(Beginning of Data for this task)

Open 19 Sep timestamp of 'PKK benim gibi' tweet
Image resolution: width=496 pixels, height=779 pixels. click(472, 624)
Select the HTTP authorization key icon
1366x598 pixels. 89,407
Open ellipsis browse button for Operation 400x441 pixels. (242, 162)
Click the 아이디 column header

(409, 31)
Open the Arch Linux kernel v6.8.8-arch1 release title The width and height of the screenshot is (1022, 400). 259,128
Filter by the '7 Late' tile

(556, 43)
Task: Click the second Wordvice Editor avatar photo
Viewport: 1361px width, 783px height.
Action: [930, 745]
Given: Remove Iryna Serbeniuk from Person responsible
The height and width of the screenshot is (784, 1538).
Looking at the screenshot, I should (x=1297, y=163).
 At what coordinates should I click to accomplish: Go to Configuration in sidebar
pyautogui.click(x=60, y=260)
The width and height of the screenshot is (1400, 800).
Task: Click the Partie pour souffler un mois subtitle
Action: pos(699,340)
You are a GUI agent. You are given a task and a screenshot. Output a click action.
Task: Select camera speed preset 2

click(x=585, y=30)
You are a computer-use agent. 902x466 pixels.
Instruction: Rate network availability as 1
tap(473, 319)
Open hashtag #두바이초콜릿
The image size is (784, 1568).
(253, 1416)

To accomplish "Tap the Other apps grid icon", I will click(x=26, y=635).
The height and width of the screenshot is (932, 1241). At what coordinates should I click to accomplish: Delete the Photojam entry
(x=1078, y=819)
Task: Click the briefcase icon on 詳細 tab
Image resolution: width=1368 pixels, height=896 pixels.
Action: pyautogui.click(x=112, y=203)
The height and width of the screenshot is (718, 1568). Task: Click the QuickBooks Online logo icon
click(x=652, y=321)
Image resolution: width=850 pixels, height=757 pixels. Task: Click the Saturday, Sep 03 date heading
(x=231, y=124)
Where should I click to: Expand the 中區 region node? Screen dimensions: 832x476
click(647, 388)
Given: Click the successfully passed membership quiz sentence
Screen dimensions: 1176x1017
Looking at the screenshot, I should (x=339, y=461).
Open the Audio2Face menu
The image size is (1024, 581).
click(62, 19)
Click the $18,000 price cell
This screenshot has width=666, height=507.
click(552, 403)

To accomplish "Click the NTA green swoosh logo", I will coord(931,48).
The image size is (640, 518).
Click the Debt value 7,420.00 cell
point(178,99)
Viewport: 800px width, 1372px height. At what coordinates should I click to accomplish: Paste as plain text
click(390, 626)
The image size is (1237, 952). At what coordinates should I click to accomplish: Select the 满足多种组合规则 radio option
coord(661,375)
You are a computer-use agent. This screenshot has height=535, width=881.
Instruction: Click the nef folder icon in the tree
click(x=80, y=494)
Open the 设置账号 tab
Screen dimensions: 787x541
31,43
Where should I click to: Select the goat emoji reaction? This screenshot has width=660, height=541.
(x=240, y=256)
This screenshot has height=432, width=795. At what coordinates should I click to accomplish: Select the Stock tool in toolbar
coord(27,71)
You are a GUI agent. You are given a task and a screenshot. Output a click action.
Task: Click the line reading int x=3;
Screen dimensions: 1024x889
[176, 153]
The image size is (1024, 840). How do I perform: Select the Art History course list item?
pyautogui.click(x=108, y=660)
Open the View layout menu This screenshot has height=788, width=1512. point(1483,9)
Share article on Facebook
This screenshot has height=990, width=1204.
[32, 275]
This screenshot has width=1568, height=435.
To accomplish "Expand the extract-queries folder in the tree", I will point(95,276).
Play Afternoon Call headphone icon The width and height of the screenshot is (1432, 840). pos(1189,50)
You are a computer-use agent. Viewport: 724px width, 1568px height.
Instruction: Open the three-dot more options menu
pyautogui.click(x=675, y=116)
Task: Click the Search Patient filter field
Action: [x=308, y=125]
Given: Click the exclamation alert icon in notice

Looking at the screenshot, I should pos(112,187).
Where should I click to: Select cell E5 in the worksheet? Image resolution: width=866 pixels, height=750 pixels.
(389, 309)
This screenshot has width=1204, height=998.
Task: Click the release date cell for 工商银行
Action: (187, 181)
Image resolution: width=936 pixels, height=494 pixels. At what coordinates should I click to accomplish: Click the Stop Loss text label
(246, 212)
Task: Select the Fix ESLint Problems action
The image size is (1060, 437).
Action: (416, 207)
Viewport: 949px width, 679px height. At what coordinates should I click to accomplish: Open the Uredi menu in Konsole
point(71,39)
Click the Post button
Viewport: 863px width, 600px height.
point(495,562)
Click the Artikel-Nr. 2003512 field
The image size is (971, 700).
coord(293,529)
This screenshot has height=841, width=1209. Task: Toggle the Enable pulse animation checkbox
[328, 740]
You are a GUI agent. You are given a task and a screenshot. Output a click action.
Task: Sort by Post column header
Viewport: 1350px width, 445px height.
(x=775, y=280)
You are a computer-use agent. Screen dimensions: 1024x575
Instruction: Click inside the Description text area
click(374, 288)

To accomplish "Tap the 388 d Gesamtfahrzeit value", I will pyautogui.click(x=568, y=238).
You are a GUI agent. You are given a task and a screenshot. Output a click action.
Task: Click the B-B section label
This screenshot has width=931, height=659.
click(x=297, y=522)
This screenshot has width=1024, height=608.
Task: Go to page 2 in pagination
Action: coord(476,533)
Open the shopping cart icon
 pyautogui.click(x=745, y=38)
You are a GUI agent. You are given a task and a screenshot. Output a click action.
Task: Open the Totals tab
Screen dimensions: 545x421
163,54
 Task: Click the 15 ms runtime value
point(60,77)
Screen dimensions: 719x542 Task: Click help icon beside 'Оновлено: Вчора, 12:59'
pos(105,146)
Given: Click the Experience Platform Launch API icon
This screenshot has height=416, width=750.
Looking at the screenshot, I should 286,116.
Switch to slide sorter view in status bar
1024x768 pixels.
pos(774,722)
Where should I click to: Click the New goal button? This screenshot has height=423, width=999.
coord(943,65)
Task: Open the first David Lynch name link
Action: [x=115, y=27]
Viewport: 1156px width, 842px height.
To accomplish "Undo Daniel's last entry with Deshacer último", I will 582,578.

(End of Data for this task)

In the entries above, which lines hold the word "will"? Copy them out.

To accomplish "Tap the Other apps grid icon", I will click(x=26, y=635).
To accomplish "Click the NTA green swoosh logo", I will coord(931,48).
To accomplish "Expand the extract-queries folder in the tree", I will point(95,276).
To accomplish "Tap the 388 d Gesamtfahrzeit value", I will pyautogui.click(x=568, y=238).
To accomplish "Undo Daniel's last entry with Deshacer último", I will 582,578.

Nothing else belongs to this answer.